Branching Prediction
In this assignment you will design a branch predictor using the Verilog hardware description language. You will need to use a tournament predictor in your design. A tournament predictor (-ing., Tournament Predictor) makes predictions by evaluating the results of multiple branch prediction algorithms. Which predictor's result will be used is stored in a confidence table. The tournament predictor you design should use the GShare predictor [1] and the Perceptron predictor [2].
You will write your design in a verilog file called tournament.v. You can imagine that this module will be put into the fetch stage of a pipelined processor. The fetched command and program counter are given to your predictor module in the Fetch phase. Your module
skips or does not skip the branch result. During the execution phase of the pipeline, the branch orders are finalized and the information of these results is passed back to your module. By looking at these results you can understand whether your prediction was right or wrong and improve your future predictions. Your tournament module calls two different predictor modules. Your first predictor uses the GShare algorithm (gshare.v), your second predictor uses the Perceptron algorithm (perceptron.v). Your tournament module uses a confidence table of two-peaked counters to decide which predictor to choose. Accesses to the table are made using some bits of the PS. Each entry of the table consists of a two-peaked counter. The state machine of the table is as follows. The counter is updated according to whether the selected predictor predicts correctly or not.The input/output signals of the 3 modules you will design should be as follows.
tournament.v
module name: tournament
Parameters
GT_BIT: Specifies the number of bits to access the trust table. The GT_BIT bit after the 2 most meaningless bits of the program counter is used to address the trust table. The size of the trust table must depend on GT_BIT.
GSHARE_BIT: Sets the submodule parameter.
PERCP_BIT: Sets the sub-module parameters.
WEIGHT_BIT: Determines the sub-module parameter. inputs:
clk (1 bit): Clock input
rst (1 bit): Signal to return the predictor to initial state
fetch_ps (32 bits): Address of the command to be branch predicted
fetch_order (32 bits): The command to be branch predicted
fetch_valid (1 bit): indicates that the fetch_* signals in that cycle are valid. You only need to predict in cycles where this input is 1.
yurut_ps (32 bits): Address of the resulting command
yurut_command (32 bit): Resulting command
yurut_branch (1 bit): Branching result of the resulting command
yurut_dallan_ps (32 bits): Address to skip if the result is skips
yurut_valid (1 bit): indicates that the yurut_* signals in that cycle are valid.
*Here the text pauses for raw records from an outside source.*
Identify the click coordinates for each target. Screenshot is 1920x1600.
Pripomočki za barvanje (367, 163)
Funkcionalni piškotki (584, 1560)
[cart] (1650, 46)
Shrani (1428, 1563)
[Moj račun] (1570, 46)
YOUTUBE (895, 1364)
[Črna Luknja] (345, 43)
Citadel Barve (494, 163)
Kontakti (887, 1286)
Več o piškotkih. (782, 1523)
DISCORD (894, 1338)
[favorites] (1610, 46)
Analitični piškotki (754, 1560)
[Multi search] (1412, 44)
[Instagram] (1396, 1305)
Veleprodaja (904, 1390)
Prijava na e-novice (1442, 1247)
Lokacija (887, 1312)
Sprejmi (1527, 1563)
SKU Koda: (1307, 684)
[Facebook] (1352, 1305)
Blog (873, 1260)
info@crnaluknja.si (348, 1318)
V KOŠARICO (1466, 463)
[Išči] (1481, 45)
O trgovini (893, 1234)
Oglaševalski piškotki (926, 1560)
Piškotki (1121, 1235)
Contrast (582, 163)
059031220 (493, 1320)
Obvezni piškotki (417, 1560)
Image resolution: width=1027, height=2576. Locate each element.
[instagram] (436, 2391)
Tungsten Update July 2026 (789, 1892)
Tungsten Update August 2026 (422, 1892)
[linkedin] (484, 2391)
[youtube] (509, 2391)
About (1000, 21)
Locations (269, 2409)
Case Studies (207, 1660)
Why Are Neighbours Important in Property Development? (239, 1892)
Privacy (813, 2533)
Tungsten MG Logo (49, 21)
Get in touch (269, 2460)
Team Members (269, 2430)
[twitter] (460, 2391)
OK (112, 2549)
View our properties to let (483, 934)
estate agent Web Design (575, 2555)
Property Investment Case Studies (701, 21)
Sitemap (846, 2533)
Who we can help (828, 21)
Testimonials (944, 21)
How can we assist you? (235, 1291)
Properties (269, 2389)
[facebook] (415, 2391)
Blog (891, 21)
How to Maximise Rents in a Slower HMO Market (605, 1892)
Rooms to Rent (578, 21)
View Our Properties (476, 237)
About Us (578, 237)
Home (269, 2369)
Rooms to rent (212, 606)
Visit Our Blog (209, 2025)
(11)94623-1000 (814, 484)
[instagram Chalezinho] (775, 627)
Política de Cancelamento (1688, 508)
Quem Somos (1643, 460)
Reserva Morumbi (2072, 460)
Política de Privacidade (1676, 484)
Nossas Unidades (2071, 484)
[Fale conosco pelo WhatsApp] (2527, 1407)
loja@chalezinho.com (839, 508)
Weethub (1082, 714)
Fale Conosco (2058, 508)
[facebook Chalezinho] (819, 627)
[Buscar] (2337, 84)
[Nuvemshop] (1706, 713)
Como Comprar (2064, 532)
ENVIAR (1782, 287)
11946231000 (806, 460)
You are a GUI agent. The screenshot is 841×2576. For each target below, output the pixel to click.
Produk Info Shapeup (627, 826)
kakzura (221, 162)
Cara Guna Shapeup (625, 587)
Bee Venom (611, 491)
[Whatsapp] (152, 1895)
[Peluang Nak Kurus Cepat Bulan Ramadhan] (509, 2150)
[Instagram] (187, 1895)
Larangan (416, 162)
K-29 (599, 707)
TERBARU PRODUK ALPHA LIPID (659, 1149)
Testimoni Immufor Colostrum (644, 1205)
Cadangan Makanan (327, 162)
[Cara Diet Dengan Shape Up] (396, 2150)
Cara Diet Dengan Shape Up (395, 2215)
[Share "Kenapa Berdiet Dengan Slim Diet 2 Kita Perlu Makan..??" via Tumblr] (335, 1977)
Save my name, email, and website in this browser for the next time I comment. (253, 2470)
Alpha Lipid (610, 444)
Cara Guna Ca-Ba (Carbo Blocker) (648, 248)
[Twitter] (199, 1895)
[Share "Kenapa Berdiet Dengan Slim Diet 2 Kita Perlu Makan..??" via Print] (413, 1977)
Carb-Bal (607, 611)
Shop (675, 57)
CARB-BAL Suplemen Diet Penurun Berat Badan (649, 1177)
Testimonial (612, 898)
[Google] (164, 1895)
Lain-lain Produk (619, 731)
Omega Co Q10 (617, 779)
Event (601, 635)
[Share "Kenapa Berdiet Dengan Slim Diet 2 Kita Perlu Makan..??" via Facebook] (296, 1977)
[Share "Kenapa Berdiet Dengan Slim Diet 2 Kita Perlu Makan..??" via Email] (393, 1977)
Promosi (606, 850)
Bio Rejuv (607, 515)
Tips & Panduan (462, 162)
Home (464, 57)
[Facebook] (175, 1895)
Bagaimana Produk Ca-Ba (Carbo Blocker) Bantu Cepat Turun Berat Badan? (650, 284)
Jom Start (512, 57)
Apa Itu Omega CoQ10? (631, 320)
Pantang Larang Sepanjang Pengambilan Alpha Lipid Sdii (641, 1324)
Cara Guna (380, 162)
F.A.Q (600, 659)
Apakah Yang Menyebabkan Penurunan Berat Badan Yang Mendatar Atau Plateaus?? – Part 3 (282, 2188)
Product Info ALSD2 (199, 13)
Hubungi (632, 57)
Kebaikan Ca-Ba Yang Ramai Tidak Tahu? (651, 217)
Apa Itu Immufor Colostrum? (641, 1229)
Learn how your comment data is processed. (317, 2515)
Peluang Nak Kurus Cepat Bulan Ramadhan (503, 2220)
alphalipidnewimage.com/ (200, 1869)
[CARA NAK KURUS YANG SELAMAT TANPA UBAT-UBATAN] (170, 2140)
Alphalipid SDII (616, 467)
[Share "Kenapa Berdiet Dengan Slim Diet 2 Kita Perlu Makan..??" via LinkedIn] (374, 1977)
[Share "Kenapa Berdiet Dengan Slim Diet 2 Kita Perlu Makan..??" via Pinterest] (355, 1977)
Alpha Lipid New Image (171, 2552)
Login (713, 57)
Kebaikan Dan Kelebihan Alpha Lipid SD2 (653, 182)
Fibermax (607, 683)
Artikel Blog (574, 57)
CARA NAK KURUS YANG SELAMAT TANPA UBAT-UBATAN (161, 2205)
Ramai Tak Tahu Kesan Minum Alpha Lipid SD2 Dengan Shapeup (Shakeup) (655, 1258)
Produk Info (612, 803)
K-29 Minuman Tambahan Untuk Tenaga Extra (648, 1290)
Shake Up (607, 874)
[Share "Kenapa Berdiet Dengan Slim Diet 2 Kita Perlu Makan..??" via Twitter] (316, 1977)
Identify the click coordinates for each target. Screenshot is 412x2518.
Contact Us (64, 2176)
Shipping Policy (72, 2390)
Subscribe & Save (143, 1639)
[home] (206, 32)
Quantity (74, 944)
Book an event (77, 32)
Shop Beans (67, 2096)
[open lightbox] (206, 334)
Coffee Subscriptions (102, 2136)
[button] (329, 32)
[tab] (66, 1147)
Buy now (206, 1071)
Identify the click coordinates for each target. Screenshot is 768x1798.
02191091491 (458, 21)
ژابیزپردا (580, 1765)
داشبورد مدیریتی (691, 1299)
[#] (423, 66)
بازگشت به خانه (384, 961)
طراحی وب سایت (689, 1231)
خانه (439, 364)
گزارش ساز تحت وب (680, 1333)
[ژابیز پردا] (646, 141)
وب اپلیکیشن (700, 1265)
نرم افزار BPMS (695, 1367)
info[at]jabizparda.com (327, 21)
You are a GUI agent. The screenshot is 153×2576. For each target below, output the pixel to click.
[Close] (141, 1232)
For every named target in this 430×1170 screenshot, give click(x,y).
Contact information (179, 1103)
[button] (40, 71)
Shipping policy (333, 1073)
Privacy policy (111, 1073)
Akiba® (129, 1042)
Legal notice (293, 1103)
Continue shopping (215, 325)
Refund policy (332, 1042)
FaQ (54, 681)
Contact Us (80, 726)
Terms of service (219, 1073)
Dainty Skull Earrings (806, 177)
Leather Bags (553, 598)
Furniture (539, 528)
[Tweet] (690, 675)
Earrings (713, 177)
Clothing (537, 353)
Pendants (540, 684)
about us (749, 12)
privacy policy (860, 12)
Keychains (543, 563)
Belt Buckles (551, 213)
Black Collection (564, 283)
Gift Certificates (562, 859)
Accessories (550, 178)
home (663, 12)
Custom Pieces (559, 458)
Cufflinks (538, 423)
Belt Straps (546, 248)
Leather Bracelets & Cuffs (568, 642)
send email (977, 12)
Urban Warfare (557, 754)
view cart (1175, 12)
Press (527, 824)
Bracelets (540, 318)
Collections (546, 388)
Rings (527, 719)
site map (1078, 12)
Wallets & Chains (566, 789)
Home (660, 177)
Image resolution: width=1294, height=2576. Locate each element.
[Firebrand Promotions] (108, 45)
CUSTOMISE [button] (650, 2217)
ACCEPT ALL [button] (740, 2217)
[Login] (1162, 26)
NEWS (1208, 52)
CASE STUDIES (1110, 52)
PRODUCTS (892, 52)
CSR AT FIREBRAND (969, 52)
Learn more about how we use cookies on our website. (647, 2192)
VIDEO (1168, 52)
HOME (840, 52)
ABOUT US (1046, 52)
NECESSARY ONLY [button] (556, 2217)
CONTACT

When this input is only 1, you should use the yurut_* signals to update your branch predictor.
outputs
result_wave (1 bit): Prediction result (0-> does not jump, 1-> jumps)
result_predictor (1 bit): Indicates which predictor made the prediction (0-> GShare, 1-> Perceptron).
gshare.v
module name: gshare
Parameters
GSHARE_BIT: Specifies the number of bits of the general history register. The GSHARE_BIT bit after the 2 least significant bits of the program counter is XORed with the general history register to form the address to access the branch history table. The size of the branch history table must depend on GSHARE_BIT.
inputs and outputs:
same as for the tournament module (except for result_ongorer)
perceptron.v
module name: perceptron
Parameters
PERCP_BIT: Sets the number of bits of the general history register. The PERCP_BIT bit after the 2 most meaningless bits of the program counter is XOR with the general history register to form the address to access the perceptron table. The size of the perceptron table must depend on PERCP_BIT. The total number of weights is PERCP_BIT +1.
WEIGHT_BIT: Determines how many bits each weight has. inputs and outputs:
same as for the tournament module (except for result_ongoer)
You can assume that all orders entering your module are branch orders. You should do the branch prediction combinatorially (result_dallan and result_dallan_ps should be for fetch_ps and fetch_order in the same cycle).

Step by Step Solution

There are 3 Steps involved in it

1 Expert Approved Answer
Step: 1 Unlock blur-text-image
Question Has Been Solved by an Expert!

Get step-by-step solutions from verified subject matter experts

Step: 2 Unlock
Step: 3 Unlock

Students Have Also Explored These Related Programming Questions!